* [Problem requirements]:
Copy out every line in the records below that contains the string "width".

* [Record list]:

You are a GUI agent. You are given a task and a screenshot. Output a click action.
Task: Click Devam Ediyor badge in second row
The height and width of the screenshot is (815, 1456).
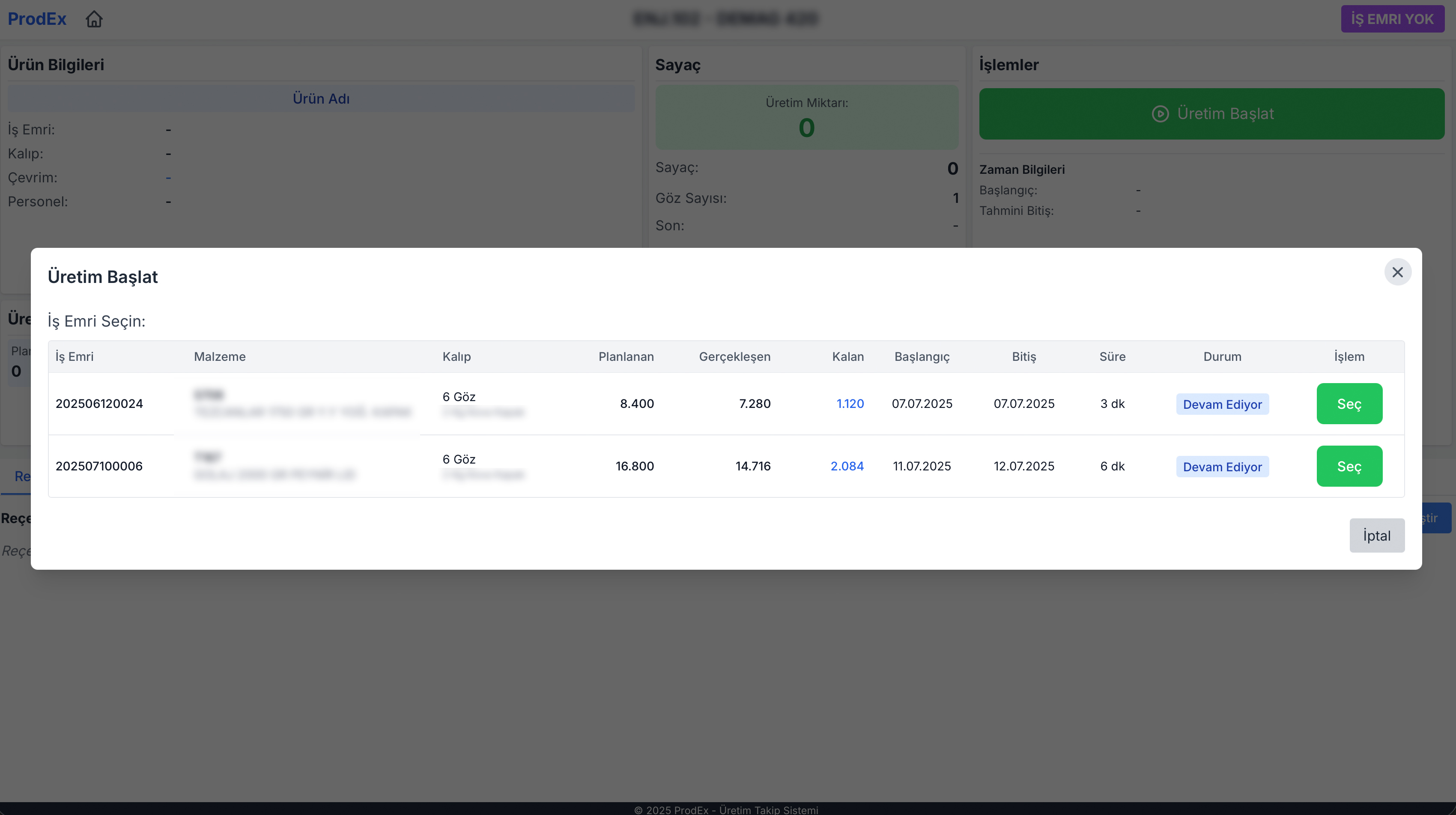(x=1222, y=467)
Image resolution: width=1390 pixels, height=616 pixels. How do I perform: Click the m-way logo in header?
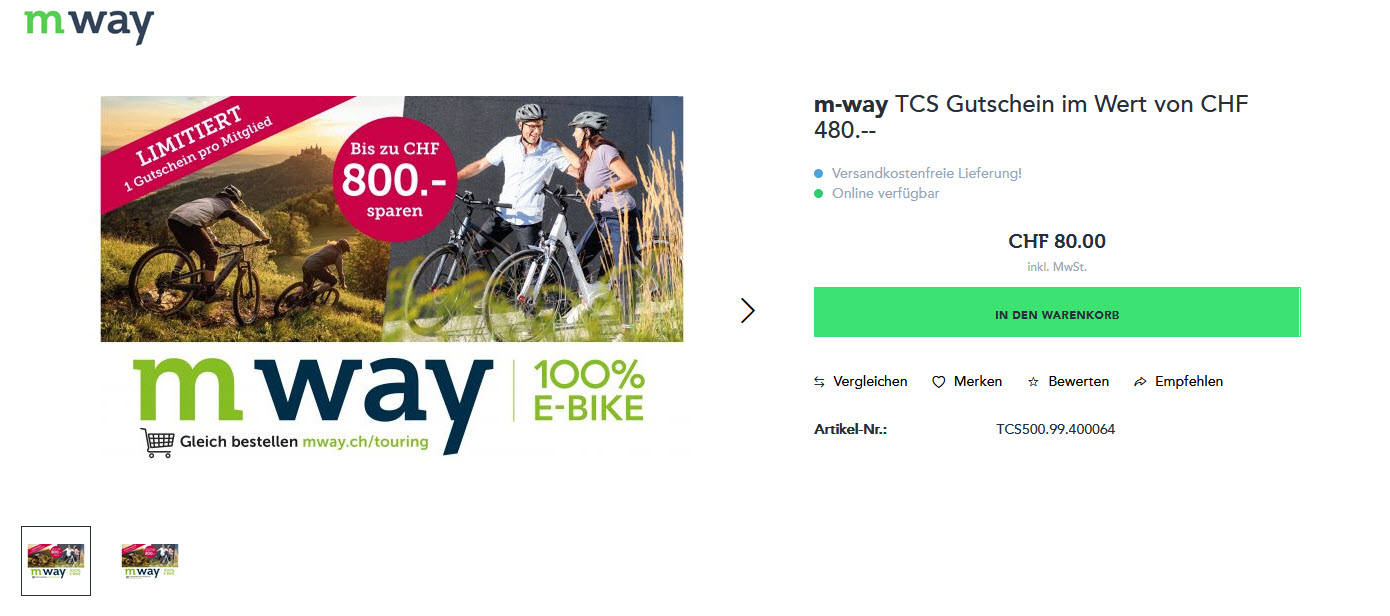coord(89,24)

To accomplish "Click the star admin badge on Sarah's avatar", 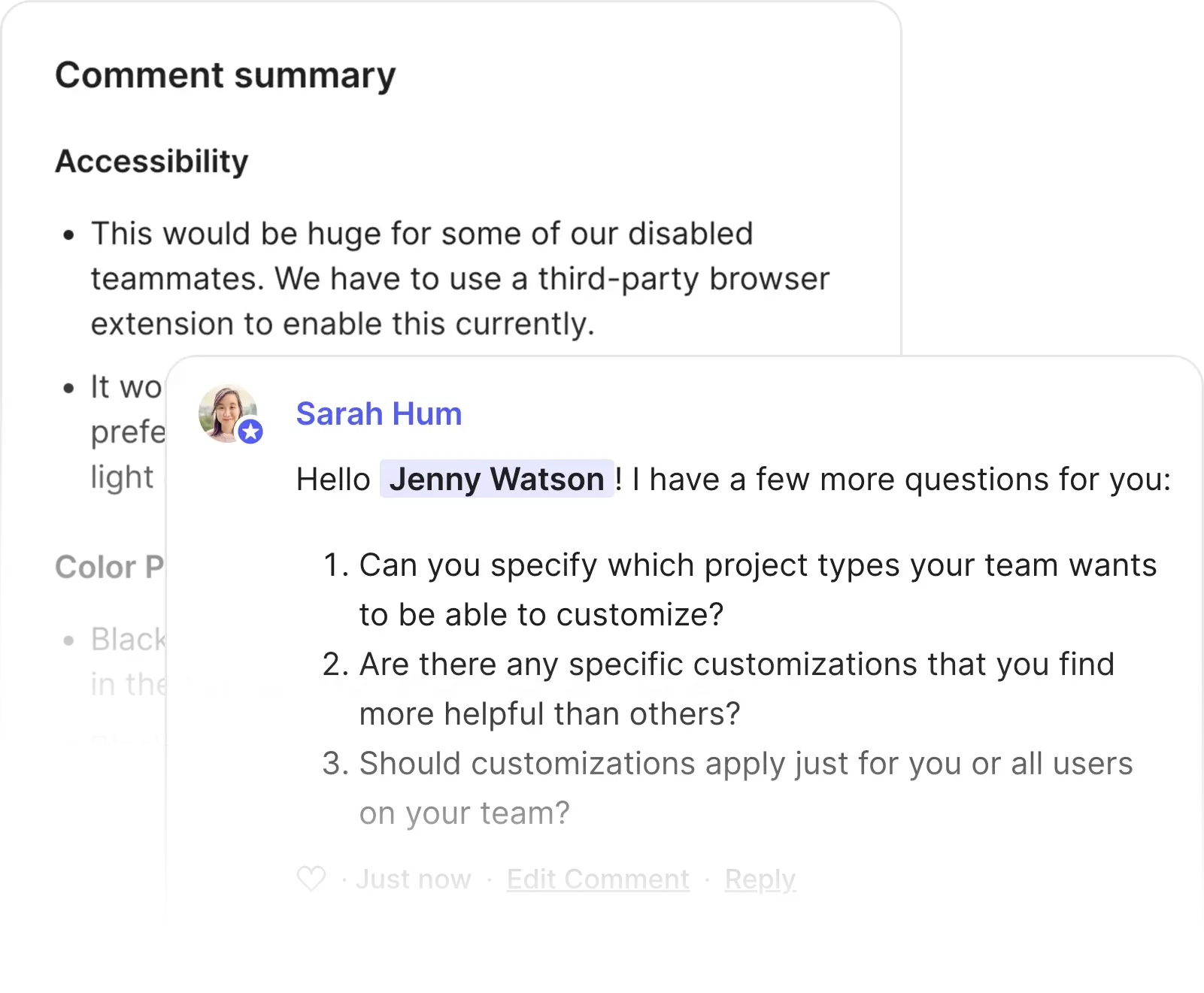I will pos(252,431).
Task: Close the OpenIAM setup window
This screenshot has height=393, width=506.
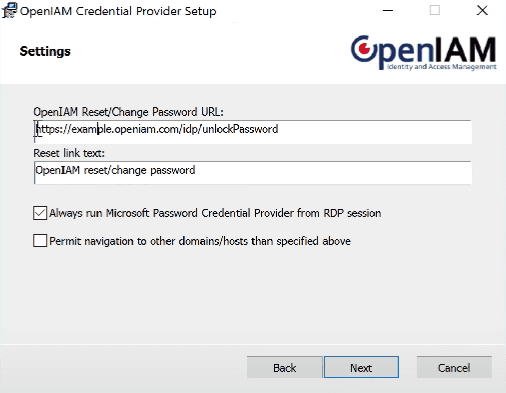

--

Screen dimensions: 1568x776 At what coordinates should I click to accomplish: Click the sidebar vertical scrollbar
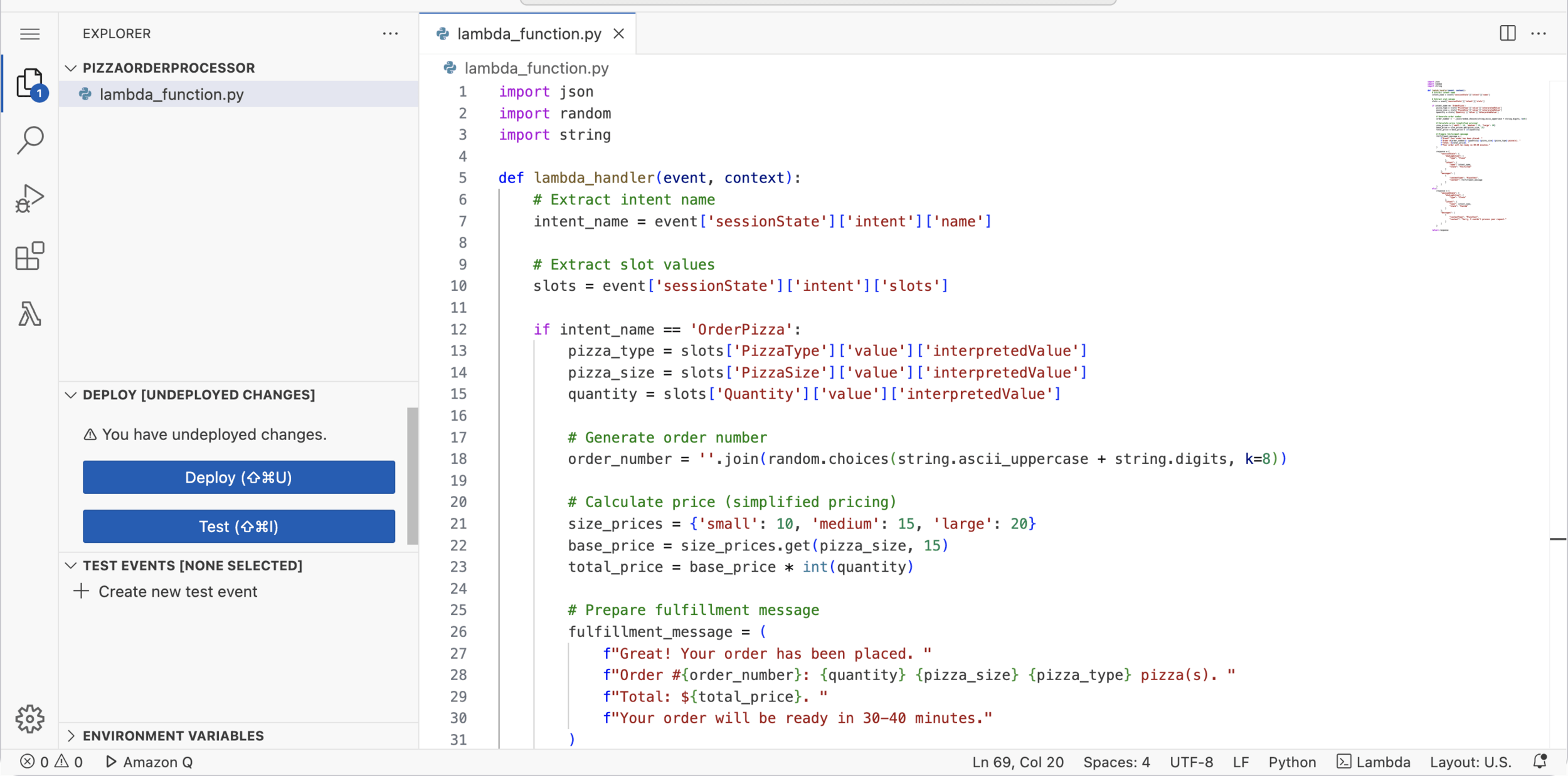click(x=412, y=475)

* [Final result]:
The height and width of the screenshot is (815, 1456).
Image resolution: width=1390 pixels, height=616 pixels. How do I perform: Click the m-way logo in header?
This screenshot has height=393, width=506.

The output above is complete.